§ Task 1
Could you copy, word for word, everything in the passage on JavaScript block scope from "To give you" down to "separate group, etc."?
§ Task 2
Can you write what comes next in the passage on JavaScript block scope, starting after its final sentence?

Quality-of-life fixes
As I was looking for a convenient spot to start adding these features, I
noticed that the drawChart() function is now rather big, and contains lots
of variable declarations. To prevent confusion about where these are used,
I've decided to add internal blocks to mark the scope where they are going
to be used.
To give you a sense of what I'm talking about consider this code:
drawChart = svg => {
let extent = svg.extent,
timeSeriesList = svg.timeSeries
// Reset viewBox
let parentWidth = this.offsetWidth
svg.setAttribute('viewBox', `0 0 ${parentWidth} ${parentWidth / 2}`)
// ....
}The variable parentWidth can be used anywhere below the declaration. Now, from
the formatting, we may get the (correct) idea that it's probably only used in
the 'Reset viewBox' section as I make sure I use multiple declaration syntax to
group declarations together, and the parentWidth is in a separate group, etc.
But then I might have accidentally used it elsewhere and forgot about it. It
happens. I can verify this by searching for usages (a quick Ctrl+click in my
IDE), but that's one more thing I need to remember to do.
The best way to do this, imo, is to make it clearer that this variable isn't used elsewhere, and that's achieved using blocks in JavaScript.
let /* .... */
drawChart = svg => {
let extent = svg.extent,
timeSeriesList = svg.timeSeries
{ // Reset viewBox
let parentWidth = this.offsetWidth
svg.setAttribute('viewBox', `0 0 ${parentWidth} ${parentWidth / 2}`)
}
// ....
}With this change, I now know 100% that the parentWidth variable is only
used within the enclosing block.

§ Collected data
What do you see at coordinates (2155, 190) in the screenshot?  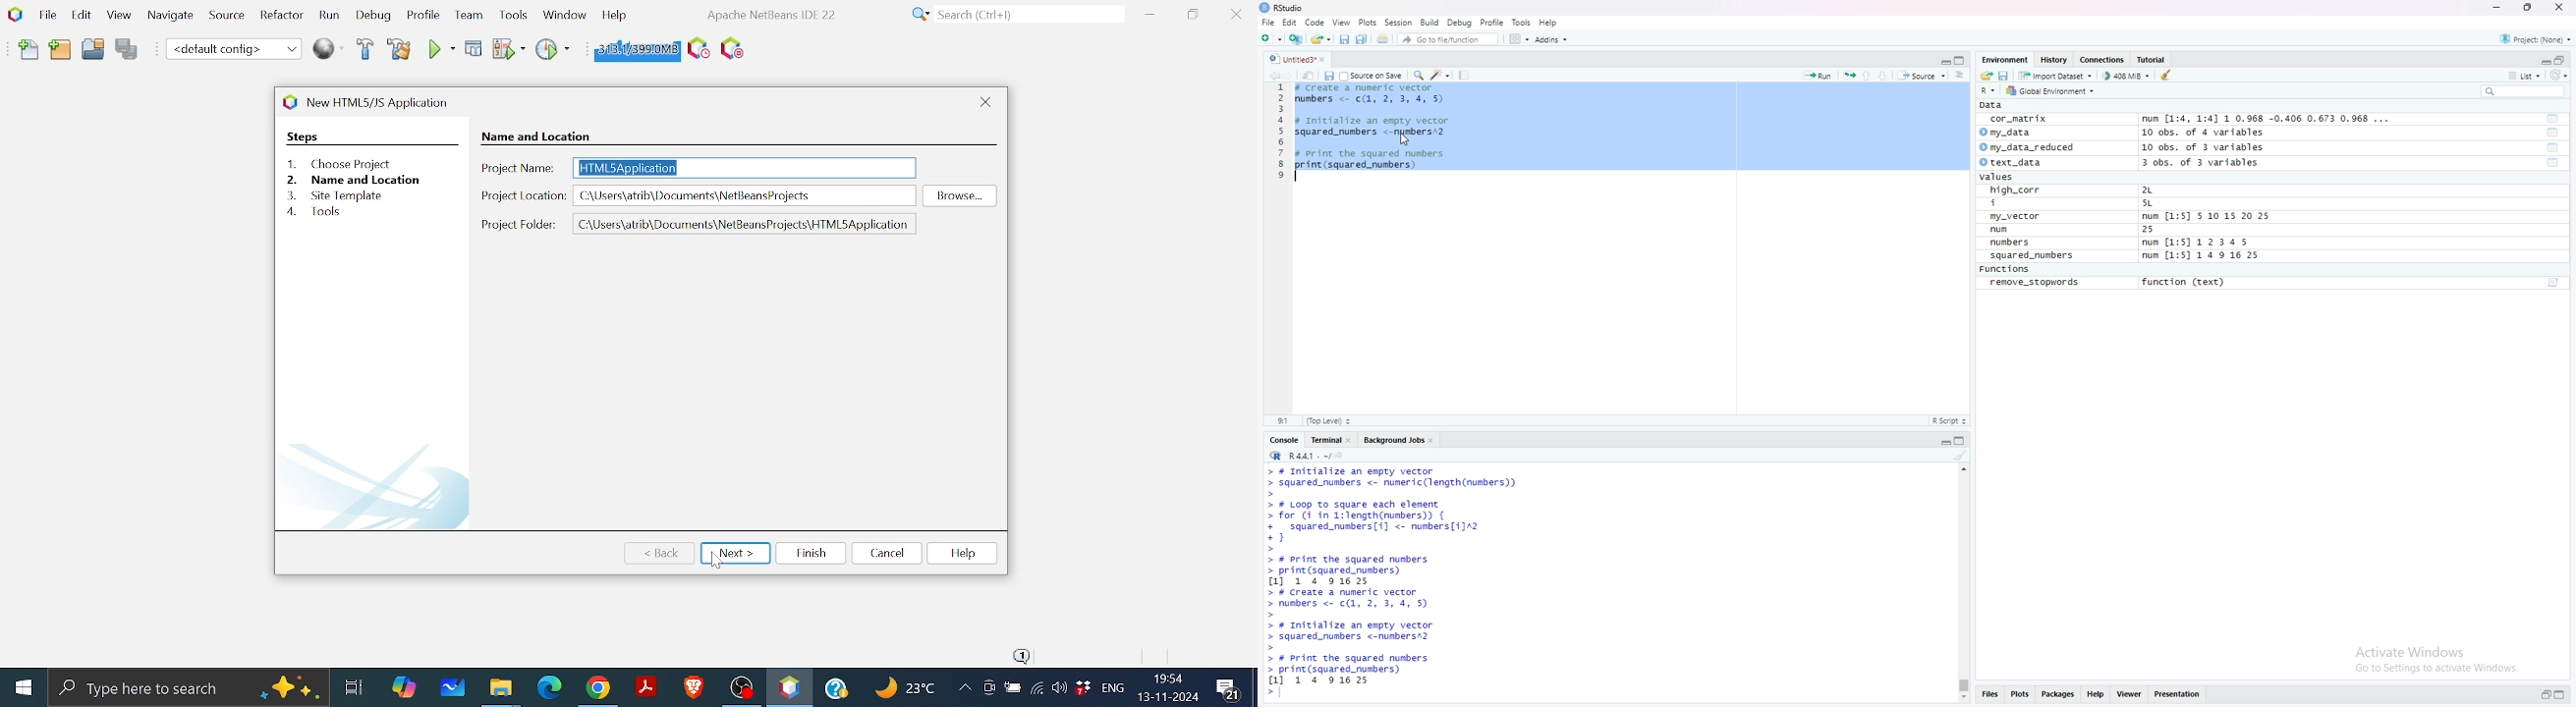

§ Output 1
To give you a sense of what I'm talking about consider this code:
drawChart = svg => {
let extent = svg.extent,
timeSeriesList = svg.timeSeries
// Reset viewBox
let parentWidth = this.offsetWidth
svg.setAttribute('viewBox', `0 0 ${parentWidth} ${parentWidth / 2}`)
// ....
}The variable parentWidth can be used anywhere below the declaration. Now, from
the formatting, we may get the (correct) idea that it's probably only used in
the 'Reset viewBox' section as I make sure I use multiple declaration syntax to
group declarations together, and the parentWidth is in a separate group, etc.

§ Output 2
Blocks in JavaScript are just a pair of curly braces. It's the same stuff
you normally use with if, for, while, and similar statements. What
makes blocks interesting for me is that they can be used to reduce the scope
of a variable without wrapping code in a function.
Axis lines
The lines that represent the x and y axis can be drawn as a single path.
They are the same in every chart, so I can patch it into the drawChart()
function.
let /* .... */
drawChart = svg => {
// ....
{ // Draw axis lines
}
// ....
}The first thing first, I'm extracting the plot width and height values from the code related to plotting the time series:
let /* ... */
drawChart = svg => {
// ....
{ // Reset viewBox
// ....
}
let plotWidth = svg.viewBox.baseVal.width - paddingLeft - paddingRight,
plotHeight = svg.viewBox.baseVal.height - paddingTop - paddingBottom
{ // Draw axis lines
}
// ....
}These variables are declared outside blocks because they are shared by two
blocks, including the one related to axis lines. I declare them after the 'Reset
viewBox' block because the values they calculate depends on the viewBox.
Now I can draw the axis lines.
{ // Draw the axis lines
let path = svg.querySelector('.axes')
if (!path) {
path = createSVG('path')
path.setAttribute('class', 'axes')
svg.append(path)
}
path.setAttribute('d', `M${paddingLeft},${paddingTop} L${paddingLeft},${paddingTop + plotHeight} L${paddingLeft + plotWidth},${paddingTop + plotHeight}`)
}I give the line a class .axes (it's not a typo, 'axes' is plural of 'axis',
as it's a Latin word). I set the path's d attribute so that it goes like this:
- (padding left, padding top)
- (padding left, padding top + plot area height)
- (padding left + plot area width, padding top + plot area height)
This gives me a single line that serves as both y-axis and x-axis.
In index.css, I will make the select for the the default styling for
<path> to include all <path> elements, not just the ones we had last time:
x-weather-forecast .chart path { /* <-- changed selector here */
fill: none;
stroke-linecap: round;
stroke-width: var(--cart-stroke-width);
}I'll also change the color of the axes line.
x-weather-forecast .chart {
/* .... */
--chart-aux-line-color: var(--control-color);
/* .... */
}
x-weather-forecast .chart .axes {
stroke: var(--chart-aux-line-color);
}Tick marks and tick legends
The tick marks are small lines along the axes that are placed at specific intervals to help gauge the values of various points on the chart. These are usually labelled so we know exactly what they represent.
The code related to ticks and tick labels will go in a block of its own:
let /* .... */
drawChart = svg => {
// ....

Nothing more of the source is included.